On one of the hubs, the wiring for the ABS sensor had the rubber bushings in the wrong place, so they didn't fasten properly on the brake line. Not the end of the world, I was able to get around it.

But the big one: The ABS male connectors on the new hubs were slightly too large. They did NOT fit into the female connectors in the engine bay. After too much time forcing and swearing, I gave up, cut the old connectors off the old hubs, cut the new connectors off the new hubs, and soldered the old connectors onto the new wires. I insulated it all up, covered them up with the new rubber boots, and they fit (and worked) perfectly.

Wasting the time with the electrical connectors doubled the time this job took - with setup and cleanup, I could have done this in two hours. Instead it took me three and a half.

So while I would still probably recommend the aftermarket Timken bearings over the Ford OEM Motorcraft replace-every-50,000 mile bearings, beware of the ABS connectors.
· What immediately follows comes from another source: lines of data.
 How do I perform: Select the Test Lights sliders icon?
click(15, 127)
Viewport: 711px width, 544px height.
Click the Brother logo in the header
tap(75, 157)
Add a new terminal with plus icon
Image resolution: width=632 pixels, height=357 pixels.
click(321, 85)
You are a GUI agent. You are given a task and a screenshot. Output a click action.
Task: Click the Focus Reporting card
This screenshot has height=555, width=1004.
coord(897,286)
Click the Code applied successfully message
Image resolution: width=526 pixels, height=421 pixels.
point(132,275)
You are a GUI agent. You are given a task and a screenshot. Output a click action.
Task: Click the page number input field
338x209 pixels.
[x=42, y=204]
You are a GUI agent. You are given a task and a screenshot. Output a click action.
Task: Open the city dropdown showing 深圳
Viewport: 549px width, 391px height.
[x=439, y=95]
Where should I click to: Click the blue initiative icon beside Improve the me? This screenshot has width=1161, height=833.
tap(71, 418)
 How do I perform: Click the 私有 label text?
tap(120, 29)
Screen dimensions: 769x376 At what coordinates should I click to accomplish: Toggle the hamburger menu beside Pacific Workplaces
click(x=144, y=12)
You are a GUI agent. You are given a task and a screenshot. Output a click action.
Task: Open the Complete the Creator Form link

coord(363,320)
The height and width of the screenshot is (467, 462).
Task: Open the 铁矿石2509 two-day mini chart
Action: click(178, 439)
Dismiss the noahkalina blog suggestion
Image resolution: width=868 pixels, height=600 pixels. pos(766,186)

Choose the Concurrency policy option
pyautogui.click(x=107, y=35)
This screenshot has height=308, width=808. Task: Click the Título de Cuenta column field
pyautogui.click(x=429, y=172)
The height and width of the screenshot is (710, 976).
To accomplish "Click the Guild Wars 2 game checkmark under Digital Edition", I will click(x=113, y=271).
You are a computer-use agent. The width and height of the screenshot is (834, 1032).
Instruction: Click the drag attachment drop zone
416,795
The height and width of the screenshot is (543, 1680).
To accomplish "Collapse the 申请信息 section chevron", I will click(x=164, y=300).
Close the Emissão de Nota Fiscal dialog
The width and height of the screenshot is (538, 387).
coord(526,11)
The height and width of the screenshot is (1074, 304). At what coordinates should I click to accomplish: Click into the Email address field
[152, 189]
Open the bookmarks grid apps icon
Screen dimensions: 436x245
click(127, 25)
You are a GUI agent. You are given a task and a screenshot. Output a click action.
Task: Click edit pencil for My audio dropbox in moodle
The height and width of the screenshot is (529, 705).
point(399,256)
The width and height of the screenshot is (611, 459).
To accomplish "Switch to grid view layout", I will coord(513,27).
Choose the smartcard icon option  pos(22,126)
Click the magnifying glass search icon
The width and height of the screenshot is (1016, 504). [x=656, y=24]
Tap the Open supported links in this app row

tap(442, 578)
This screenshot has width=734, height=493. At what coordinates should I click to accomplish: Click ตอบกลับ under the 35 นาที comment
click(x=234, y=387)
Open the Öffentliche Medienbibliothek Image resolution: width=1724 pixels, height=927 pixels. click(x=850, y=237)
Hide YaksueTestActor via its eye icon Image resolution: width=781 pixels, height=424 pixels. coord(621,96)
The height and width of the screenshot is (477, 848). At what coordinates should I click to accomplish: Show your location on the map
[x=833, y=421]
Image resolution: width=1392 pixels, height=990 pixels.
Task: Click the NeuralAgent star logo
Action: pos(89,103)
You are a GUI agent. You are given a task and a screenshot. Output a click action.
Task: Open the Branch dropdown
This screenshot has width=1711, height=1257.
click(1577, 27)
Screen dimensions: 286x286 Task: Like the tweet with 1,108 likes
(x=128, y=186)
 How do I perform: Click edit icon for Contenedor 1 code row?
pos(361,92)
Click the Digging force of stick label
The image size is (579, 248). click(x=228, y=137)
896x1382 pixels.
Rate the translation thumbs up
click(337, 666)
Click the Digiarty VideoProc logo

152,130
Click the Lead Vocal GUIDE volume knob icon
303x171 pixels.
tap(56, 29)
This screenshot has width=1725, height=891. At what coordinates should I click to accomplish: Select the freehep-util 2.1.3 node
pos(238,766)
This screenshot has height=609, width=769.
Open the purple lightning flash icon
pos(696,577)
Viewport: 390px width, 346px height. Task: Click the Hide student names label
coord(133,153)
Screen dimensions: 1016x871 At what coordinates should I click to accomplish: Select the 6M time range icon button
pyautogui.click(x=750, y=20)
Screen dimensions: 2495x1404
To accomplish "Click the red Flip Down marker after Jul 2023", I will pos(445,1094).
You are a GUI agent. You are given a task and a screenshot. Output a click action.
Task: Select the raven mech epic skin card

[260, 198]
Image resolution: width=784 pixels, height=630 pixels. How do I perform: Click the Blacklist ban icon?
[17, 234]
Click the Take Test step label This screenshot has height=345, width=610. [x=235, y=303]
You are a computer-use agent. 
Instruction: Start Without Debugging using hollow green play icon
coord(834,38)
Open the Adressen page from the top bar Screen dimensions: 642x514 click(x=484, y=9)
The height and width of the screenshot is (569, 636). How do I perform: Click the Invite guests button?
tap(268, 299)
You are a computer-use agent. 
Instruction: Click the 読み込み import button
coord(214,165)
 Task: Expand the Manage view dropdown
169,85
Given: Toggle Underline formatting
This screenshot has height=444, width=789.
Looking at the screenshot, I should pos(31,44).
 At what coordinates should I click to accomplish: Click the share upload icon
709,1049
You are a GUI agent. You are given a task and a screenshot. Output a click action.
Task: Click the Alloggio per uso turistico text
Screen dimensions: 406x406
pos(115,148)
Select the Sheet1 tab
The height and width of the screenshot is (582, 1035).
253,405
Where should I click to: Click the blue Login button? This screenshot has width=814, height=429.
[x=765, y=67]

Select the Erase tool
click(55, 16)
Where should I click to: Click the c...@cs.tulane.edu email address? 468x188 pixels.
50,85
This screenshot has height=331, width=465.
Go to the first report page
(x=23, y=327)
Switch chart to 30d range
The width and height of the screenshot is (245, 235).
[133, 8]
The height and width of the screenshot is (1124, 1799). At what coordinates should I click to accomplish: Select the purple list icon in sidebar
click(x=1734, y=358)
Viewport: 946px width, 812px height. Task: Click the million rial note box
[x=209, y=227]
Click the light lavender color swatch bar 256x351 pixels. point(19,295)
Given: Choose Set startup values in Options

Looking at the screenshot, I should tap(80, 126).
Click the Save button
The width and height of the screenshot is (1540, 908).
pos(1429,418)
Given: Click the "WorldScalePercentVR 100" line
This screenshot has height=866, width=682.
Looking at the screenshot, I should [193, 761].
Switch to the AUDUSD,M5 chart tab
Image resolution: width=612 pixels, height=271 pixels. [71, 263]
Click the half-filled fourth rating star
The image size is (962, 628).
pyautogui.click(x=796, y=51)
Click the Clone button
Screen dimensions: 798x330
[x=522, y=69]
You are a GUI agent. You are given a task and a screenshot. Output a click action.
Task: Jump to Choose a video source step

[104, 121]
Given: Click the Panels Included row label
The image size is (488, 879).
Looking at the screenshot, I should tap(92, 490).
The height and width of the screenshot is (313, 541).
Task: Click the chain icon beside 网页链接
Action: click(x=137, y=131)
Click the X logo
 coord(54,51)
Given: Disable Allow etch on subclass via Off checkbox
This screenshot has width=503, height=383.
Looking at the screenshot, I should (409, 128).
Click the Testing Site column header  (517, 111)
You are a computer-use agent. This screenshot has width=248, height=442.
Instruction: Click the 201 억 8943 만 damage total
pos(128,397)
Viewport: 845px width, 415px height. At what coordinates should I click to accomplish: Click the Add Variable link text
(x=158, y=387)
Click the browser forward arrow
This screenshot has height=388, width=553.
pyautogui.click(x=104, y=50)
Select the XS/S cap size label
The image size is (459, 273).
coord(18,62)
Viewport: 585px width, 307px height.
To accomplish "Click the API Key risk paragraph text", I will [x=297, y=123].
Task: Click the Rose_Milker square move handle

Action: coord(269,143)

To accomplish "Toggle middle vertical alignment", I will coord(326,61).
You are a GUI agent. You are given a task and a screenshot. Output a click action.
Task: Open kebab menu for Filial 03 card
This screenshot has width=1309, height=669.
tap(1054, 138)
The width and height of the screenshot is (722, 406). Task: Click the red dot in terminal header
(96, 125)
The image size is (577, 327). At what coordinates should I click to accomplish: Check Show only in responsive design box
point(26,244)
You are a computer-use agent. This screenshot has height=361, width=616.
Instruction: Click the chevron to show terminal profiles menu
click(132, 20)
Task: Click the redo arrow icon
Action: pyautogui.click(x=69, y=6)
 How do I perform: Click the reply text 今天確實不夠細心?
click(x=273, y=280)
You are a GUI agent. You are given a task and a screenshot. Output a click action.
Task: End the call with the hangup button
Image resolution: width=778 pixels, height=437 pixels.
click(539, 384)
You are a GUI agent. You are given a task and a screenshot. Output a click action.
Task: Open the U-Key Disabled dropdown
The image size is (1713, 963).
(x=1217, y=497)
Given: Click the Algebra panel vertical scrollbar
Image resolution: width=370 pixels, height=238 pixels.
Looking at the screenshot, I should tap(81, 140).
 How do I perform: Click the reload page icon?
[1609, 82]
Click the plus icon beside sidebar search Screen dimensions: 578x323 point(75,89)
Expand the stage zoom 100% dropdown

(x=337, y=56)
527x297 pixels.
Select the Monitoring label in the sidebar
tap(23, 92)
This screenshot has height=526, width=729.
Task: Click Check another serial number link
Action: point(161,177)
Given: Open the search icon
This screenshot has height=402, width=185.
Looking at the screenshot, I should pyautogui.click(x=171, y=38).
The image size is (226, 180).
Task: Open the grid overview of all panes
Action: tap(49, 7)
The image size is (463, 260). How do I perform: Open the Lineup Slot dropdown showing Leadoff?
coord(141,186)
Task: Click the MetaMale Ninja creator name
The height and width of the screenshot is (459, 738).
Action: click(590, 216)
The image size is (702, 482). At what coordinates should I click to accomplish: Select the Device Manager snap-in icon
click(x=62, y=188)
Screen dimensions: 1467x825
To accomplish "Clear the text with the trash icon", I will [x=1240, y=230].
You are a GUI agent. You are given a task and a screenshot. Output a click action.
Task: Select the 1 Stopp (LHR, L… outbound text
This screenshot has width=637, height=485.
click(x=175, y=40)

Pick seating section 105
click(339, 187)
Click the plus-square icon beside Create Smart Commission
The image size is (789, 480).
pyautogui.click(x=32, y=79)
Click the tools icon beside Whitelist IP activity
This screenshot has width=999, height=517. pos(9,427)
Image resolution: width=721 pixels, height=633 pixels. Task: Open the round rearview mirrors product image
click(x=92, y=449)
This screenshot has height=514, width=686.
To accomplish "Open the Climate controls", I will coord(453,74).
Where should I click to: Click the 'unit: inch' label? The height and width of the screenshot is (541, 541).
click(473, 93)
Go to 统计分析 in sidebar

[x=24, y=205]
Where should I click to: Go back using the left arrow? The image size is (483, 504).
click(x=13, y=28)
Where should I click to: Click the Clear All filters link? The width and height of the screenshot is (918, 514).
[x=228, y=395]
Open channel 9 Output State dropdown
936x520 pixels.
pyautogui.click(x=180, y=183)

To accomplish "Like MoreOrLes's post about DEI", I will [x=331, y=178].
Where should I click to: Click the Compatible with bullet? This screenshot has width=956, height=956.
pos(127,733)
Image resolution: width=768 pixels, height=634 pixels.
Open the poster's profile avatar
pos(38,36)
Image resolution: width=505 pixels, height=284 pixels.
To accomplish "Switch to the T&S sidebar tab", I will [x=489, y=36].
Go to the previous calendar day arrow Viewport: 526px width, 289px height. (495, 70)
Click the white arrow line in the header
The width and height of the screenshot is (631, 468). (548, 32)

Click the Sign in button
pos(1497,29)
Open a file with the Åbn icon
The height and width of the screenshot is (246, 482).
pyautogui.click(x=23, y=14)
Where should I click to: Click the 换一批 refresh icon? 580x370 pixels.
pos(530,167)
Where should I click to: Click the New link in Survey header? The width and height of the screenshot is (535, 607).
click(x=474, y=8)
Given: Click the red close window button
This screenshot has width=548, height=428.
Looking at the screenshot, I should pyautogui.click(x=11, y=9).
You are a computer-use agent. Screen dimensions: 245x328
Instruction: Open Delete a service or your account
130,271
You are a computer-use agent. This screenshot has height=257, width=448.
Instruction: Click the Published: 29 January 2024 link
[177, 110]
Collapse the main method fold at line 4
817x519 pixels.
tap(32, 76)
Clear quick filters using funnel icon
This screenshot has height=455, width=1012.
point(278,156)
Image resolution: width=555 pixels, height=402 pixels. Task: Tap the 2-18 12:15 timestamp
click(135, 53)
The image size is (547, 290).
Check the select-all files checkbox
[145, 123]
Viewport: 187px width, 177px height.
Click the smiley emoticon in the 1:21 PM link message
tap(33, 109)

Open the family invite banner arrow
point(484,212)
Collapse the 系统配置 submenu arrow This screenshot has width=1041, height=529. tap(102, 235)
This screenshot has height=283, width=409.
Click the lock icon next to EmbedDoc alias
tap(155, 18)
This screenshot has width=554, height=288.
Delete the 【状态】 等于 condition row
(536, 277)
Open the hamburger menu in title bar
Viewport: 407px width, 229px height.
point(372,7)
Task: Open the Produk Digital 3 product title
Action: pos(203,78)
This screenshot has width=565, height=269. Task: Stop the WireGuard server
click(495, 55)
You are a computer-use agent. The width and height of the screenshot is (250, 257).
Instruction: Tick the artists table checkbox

As for the old bearings I took off? The right front bearing was smooth and fine. However, the left front bearing was scary - crunchy, you could feel bearings binding up inside, and at times the whole thing would seize briefly until you forced it some more. It was only a (very short) time before this bearing failed entirely.

Overall: I'd recommend anyone to do this job, as long as you take the time and money to buy the correct tools first. Hearing stories of people bashing the CV outer end out of the hub with a sledgehammer just makes me wince. Instead of spending an extra 4 hours trying to do it without the correct tools, spend the $30, get the puller. Get the 30mm socket. Most of all...get an impact wrench. :)


I wasn't holding a camera while I did it - I was more interested in getting my truck fixed. This is all the pictures I used to do it.

nice post might have to do the same to my ex!